• [WHAT IS EXPECTED] The entries are to be reproduced word for word, with all images left out.
++++
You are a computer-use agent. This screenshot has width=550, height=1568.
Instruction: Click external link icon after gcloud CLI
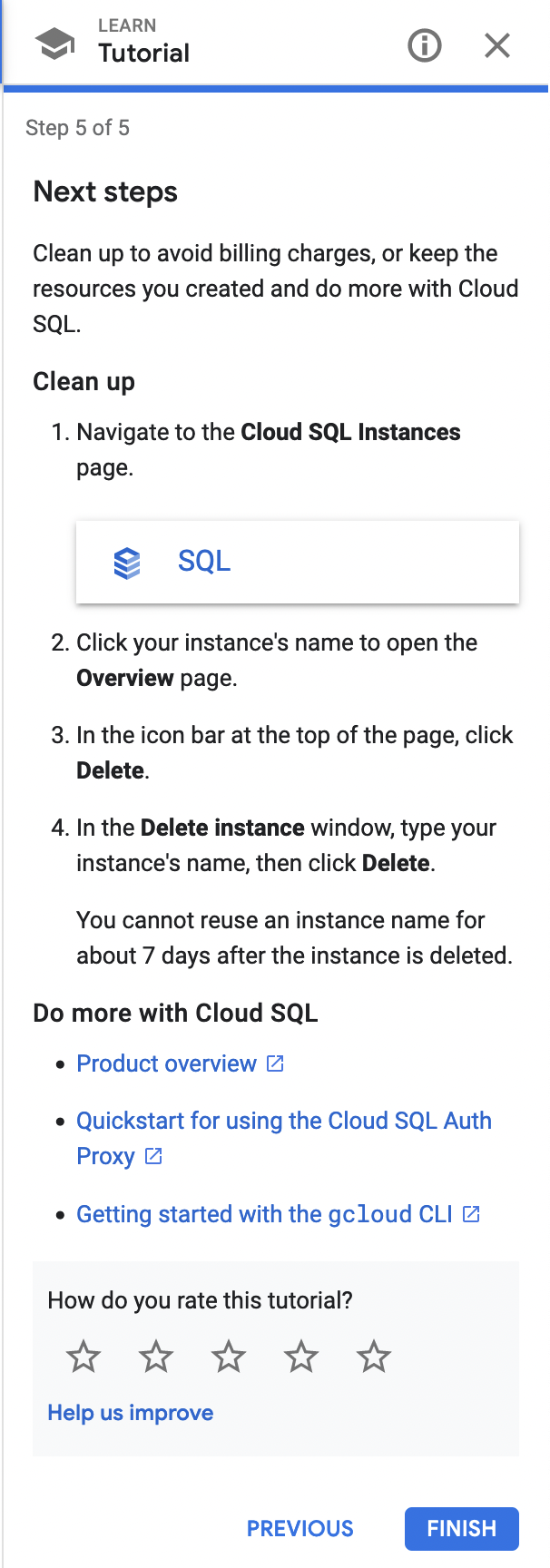(x=471, y=1214)
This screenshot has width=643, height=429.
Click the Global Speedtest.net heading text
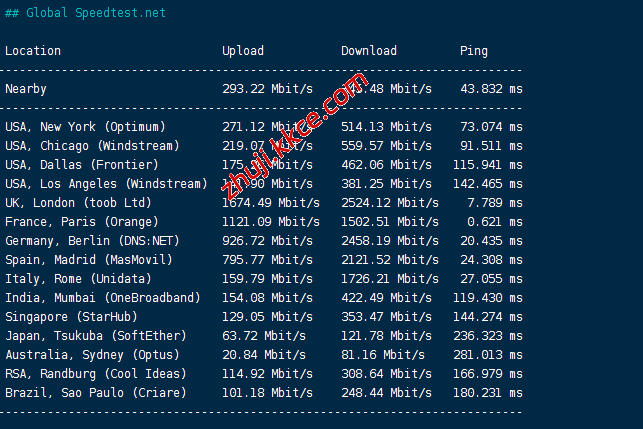pos(85,13)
++++
• [ANSWER SECTION]
You are a computer-use agent. This screenshot has width=550, height=1568.
Instruction: Click external link icon after gcloud CLI
(x=471, y=1214)
This screenshot has width=643, height=429.
Click the Global Speedtest.net heading text
pos(85,13)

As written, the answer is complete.